„The times they are a changin’ ...“ wusste Bob Dylan schon 1963, als er sein epochales Album im Lichte der amerikanischen „civil rights movements“ veröffentlichte. Auch heute sehen wir uns gewaltigen gesellschaftlichen Veränderungszwängen gegenüber. Um den Klimawandel einzudämmen und seine Folgen global abzufedern, stehen uns heute alle dazu notwendigen Technologien zur Verfügung.
Ist also technologische Innovation die einzige Lösungsstrategie für die globale Herausforderung „Klimawandel“? Müssen wir nicht zunächst und vor allem unser Konsumverhalten verändern? Wenn China dieselbe Fahrzeugdichte pro Kopf der Bevölkerung anstrebt, wie wir sie in Deutschland geradezu selbstverständlich beanspruchen, werden allein in China weitere 500 Millionen Kraftfahrzeuge gebraucht. Diesen Effekt durch Konsumverzicht in Europa zu kompensieren ist – selbst wenn wir in Europa ab heute alle Fahrrad fahren – unmöglich.
Steigender Energieverbrauch vs. Komfort und Effizienz
Die individuelle Mobilität muss also auf anderen, neuen Technologien, Energieträgern und Verhaltensweisen aufgebaut werden. Zum einen ist die individuelle Mobilität – kurz: das Auto – nicht der einzige, ja nicht einmal der größte Sektor der CO2-Belastung, steht aber gerade in der deutschen Gesellschaft im Mittelpunkt der Kritik. Und das, obwohl die deutsche Wirtschaft wie keine andere nationale Ökonomie von der Automobilindustrie profitiert.
Zum anderen gibt es viele Technologien, die zumindest als Übergangstechnologien helfen können, dem CO2-Anstieg kurzfristig zu begegnen. Ein batteriegespeistes Elektroauto, dessen rein elektrischer Energiebedarf ausschließlich aus dem heutigen deutschen Kraftwerkspark gedeckt wird, braucht zum Beispiel eine Fahrleistung von mehr als 100.000 km, um im CO2-Gesamtausstoß während des gesamten Lebenszyklus, also inklusive der Herstellung und Entsorgung, mit einem Diesel-Verbrennungsmotor neuster Generation gleichzuziehen. Trotz „Diesel-Gate“ und „Fridays for Future“-Debatte muss man diese technischen Fakten zur Kenntnis nehmen.
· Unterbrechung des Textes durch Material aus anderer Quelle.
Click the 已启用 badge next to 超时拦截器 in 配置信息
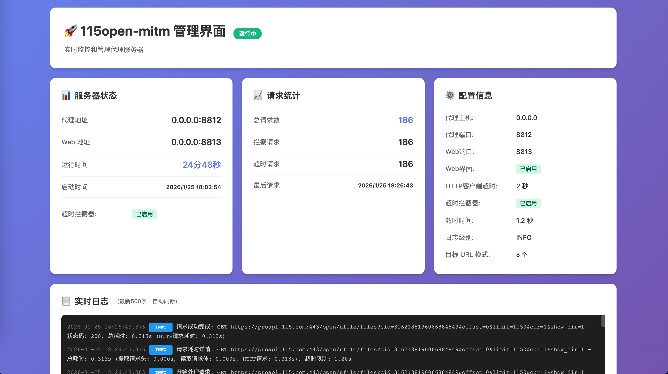The height and width of the screenshot is (374, 668). click(x=528, y=203)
Und welche Rolle spielen dabei die neuen digitalen Technologien? Der Fluch des dramatisch steigenden Energieverbrauchs von „Serverfarmen“, „Rechenzentren“ und „Internetknotenpunkten“ oder der Segen der Digitalisierung zur Steigerung von Komfort, Effizienz und Produktivität in allen Lebensbereichen? Können digitale Technologien, kann Industrie 4.0 wirklich helfen, Energie einzusparen und so die CO2-Belastung direkt zu mindern?
Kann Industrie 4.0 den CO2-Ausstoß senken?
Zunächst hat jede Form der Effizienzsteigerung eine unmittelbare oder mittelbare positive Wirkung auf den Energieverbrauch: Die digitalen Geschäftsprozesse von Industrie 4.0 haben sehr häufig Produktivitätssteigerungen zum Ziel und mindern somit den CO2-Ausstoß. Gleichzeitig können moderne, digitale Technologien helfen, Sektoren wie zum Beispiel Energieerzeugung und industriellen Energieverbrauch zu koppeln. Intelligente, digitale Produktionsmittel – Maschinen, Anlagen, Fabriken – werden ihren Energieverbrauch am wirtschaftlichen Angebot ausrichten.
Prozesse und Maschinen speichern ausreichend Energie, beispielsweise in Form von Bewegung, sodass sich der Energieverbrauch im Minutentakt an das wirtschaftliche Angebot adaptieren wird. Spitzenlasten, die die Auslegung der Energieversorgung wesentlich bestimmen, können so abgebaut und der Verbrauch verstetigt werden.
Dass neue digitale Technologie den Weg in die „shared economy“ eigentlich erst ebnet, ist hinlänglich bekannt. „Car Sharing“ ohne „web-“ und „Cloud-basierte“ Portale oder Service- und Tracking-Systeme ist schlicht nicht denkbar. Hier wirken die neuen digitalen Technologien als echter „Enabler“. Es liegt an uns, die neuen Technologien entschlossen einzusetzen.
Dr. Gunther Kegel war mit diesem Beitrag im A&D-Kompendium 2019/2020 als Macher der Automation vertreten.